Dans ce théâtre à ciel ouvert, le rituel de la montée des couleurs ce Lundi 4 Mai, a pris une épaisseur singulière. Là où la rigueur du protocole aurait pu suggérer un repli vers les salons feutrés pour s’abriter des ondées, le Président de la République a choisi l’immobilité solennelle. Debout, face au mât, il a partagé avec le personnel de la Présidence ce moment de communion sous une pluie battante. Ce geste, dépouillé de tout artifice, a transformé une simple procédure administrative en un acte de foi républicaine, rappelant que les symboles de la Nation ne se négocient pas selon les caprices de la météo.

Cette présence au milieu des siens, sans parapluie pour faire écran entre le leader et ses collaborateurs, dessine les contours d’une gouvernance de proximité. En acceptant l’inconfort de l’averse, le Chef de l’État a envoyé un signal fort sur la notion d’exemplarité : le devoir ne s’accommode d’aucune excuse. Pour les agents de la Présidence, voir le premier magistrat du pays partager leur sort sous l’eau céleste a agi comme un puissant levain de cohésion, humanisant une fonction souvent perçue comme distante et inaccessible.

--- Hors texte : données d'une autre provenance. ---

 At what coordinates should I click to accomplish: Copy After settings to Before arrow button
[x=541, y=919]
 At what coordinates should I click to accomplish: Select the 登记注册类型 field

En définitive, ce qui s’est joué sur l’esplanade de la Cité de la Démocratie dépasse le cadre d’un simple événement officiel. C’est la réaffirmation d’un contrat moral où le respect des emblèmes, ce vert, jaune et bleu qui flotte au vent, prime sur le confort personnel. En restant droit sous l’orage, le sommet de l’État a rappelé que si les bâtiments s’élèvent, c’est la solidité des convictions qui les maintient debout. Ce jour-là, sous les nuages de l’Estuaire, ce n’est pas seulement un drapeau qui est monté au sommet du mât, c’est une certaine dignité gabonaise qui a pris de la hauteur.